Flotsam & Jetsam

Clean Up Cleveland

Dating back to 1868, the Cuyahoga River caught fire a total of 13 times, including a blaze in 1952, which caused over $1.3 million in damage.  The story garnered national attention when a photograph of the 1952 fire ran in Time Magazine just two months after the Cuyahoga River caught fire on June 22, 1969.

That image of the fire acted as a catalyst, calling for a major focus on environmental protection and sustainability. In 1972, the charge for environmental responsibility and protection was marked by the introduction of the Clean Water Act.

In an effort to sustain and support these efforts, the Port of Cleveland planned, designed, and built a pair of custom tandem vessels – Flotsam & Jetsam – with the purpose of collecting and removing plastic and organic floating debris from the Cuyahoga River along Cleveland Harbor.

Commissioned in 2012, Flotsam & Jetsam were predated by the vessel, Putzfrau — meaning ‘cleaning lady’ in German — that vacuumed up floating muck on the Cuyahoga River immediately after the 1969 fire.

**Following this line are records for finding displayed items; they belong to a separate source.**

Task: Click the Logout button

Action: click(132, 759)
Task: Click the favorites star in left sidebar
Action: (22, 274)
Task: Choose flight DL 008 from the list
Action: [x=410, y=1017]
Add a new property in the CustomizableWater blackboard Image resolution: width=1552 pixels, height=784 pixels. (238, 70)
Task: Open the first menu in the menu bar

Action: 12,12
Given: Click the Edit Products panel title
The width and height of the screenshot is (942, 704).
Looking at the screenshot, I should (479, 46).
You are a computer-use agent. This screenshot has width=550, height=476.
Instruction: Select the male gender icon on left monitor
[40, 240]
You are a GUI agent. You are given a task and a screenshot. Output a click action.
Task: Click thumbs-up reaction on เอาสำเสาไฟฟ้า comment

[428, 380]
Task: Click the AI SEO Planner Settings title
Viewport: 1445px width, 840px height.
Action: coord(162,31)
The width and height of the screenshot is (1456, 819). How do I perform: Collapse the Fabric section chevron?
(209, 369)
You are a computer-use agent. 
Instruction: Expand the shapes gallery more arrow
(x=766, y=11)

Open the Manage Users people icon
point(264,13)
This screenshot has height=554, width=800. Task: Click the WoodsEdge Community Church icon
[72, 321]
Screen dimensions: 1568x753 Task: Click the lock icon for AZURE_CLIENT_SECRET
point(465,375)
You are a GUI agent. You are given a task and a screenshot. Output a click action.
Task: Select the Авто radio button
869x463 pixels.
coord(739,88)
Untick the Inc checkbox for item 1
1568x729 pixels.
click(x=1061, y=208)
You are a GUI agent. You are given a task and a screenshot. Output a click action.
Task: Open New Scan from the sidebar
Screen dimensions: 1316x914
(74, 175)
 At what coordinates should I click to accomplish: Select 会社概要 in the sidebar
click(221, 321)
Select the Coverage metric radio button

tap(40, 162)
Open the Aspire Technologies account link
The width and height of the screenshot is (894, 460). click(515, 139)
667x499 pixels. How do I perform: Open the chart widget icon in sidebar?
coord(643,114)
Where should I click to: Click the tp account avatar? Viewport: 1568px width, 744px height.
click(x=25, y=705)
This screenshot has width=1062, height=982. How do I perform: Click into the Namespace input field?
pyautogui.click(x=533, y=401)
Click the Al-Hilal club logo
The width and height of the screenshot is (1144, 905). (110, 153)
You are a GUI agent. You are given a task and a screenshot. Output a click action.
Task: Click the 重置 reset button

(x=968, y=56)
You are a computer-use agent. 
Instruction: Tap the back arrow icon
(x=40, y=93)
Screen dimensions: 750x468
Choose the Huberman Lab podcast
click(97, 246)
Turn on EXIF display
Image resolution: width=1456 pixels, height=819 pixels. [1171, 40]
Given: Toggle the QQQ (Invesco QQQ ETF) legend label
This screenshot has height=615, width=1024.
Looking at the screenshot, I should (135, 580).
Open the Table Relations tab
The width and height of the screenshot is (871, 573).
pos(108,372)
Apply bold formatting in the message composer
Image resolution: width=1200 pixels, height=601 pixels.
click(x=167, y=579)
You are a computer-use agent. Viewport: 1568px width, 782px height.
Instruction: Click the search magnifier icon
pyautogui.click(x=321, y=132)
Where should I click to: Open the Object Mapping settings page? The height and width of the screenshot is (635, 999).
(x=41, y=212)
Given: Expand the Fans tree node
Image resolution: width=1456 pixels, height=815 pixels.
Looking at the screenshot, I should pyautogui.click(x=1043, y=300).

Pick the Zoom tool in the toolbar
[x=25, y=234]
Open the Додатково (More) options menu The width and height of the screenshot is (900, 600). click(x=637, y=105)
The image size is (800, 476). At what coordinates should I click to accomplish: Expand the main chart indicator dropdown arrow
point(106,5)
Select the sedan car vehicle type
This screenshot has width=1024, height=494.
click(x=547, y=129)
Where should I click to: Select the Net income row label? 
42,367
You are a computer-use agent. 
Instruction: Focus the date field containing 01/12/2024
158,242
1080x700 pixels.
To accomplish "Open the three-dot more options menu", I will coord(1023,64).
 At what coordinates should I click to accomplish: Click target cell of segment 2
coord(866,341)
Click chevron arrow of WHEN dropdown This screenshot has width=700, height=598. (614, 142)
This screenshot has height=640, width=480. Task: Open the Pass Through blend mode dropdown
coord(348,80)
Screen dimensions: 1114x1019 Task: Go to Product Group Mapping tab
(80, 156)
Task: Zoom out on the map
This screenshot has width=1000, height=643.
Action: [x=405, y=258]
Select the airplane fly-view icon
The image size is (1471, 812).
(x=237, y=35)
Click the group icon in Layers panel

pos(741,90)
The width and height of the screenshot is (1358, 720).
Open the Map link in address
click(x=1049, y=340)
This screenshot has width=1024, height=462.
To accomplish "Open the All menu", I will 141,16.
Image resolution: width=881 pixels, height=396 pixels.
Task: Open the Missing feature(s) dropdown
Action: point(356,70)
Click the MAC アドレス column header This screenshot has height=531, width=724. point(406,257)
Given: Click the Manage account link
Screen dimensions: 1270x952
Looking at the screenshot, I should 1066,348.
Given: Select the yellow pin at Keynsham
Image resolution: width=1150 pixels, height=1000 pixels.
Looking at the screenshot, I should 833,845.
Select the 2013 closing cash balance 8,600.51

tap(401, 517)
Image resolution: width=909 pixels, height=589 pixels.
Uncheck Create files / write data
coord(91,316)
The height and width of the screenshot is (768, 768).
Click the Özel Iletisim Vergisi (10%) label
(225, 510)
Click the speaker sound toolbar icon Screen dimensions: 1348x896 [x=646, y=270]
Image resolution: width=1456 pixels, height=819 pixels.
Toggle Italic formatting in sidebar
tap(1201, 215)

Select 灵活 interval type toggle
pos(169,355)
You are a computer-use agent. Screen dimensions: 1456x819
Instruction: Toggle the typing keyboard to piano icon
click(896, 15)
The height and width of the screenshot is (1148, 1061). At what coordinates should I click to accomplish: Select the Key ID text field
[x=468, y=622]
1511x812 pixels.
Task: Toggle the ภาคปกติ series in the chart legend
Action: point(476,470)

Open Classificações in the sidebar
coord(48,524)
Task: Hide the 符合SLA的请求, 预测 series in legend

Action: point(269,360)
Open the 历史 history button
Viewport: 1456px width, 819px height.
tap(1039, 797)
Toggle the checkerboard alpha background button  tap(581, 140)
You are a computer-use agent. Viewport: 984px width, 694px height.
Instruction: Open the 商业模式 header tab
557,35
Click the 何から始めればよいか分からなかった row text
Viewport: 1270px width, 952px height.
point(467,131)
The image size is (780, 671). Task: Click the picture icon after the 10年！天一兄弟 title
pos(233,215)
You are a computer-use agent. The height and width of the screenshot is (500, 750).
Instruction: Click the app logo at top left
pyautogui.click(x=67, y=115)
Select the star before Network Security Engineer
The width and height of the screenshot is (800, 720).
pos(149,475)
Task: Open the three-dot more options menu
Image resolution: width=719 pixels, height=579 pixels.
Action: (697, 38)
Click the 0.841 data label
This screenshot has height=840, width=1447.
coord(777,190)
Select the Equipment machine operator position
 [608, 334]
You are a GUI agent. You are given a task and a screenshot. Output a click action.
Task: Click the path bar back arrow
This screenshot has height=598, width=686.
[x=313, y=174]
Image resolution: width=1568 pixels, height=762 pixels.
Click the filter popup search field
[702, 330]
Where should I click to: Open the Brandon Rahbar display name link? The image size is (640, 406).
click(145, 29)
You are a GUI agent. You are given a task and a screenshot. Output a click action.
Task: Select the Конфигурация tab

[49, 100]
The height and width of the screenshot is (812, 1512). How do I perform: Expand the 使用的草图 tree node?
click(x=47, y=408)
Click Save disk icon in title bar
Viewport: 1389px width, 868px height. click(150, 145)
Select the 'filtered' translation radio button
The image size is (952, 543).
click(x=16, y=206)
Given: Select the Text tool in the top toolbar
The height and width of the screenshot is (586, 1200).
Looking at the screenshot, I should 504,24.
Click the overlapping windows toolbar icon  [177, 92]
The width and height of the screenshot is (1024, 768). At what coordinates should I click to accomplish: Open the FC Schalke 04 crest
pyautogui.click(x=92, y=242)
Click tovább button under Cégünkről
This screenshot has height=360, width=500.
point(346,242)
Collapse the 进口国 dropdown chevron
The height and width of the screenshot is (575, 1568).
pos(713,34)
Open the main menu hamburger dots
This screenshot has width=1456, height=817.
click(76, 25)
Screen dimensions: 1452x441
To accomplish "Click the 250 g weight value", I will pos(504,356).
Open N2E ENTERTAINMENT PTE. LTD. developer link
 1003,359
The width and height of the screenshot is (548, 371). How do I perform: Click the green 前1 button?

Now, we celebrate over 50 years of restoration since the last fire on the Cuyahoga River.

The Port planned, designed, and built a pair of custom vessels – Flotsam and Jetsam – to capture and remove plastic and organic floating debris from Cleveland Harbor. Commissioned into service in late 2012, the Port operates both vessels from mid-May through mid-October.

Crewed by Argonaut, a team of students from Davis Aerospace and Maritime High School, vessels annually remove over 200,000 pounds of floating debris.

The Port of Cleveland is proud of our partnership with Argonaut, as these students not only play a vital role in keeping our shipping lanes open, but are also the future of our region’s maritime workforce.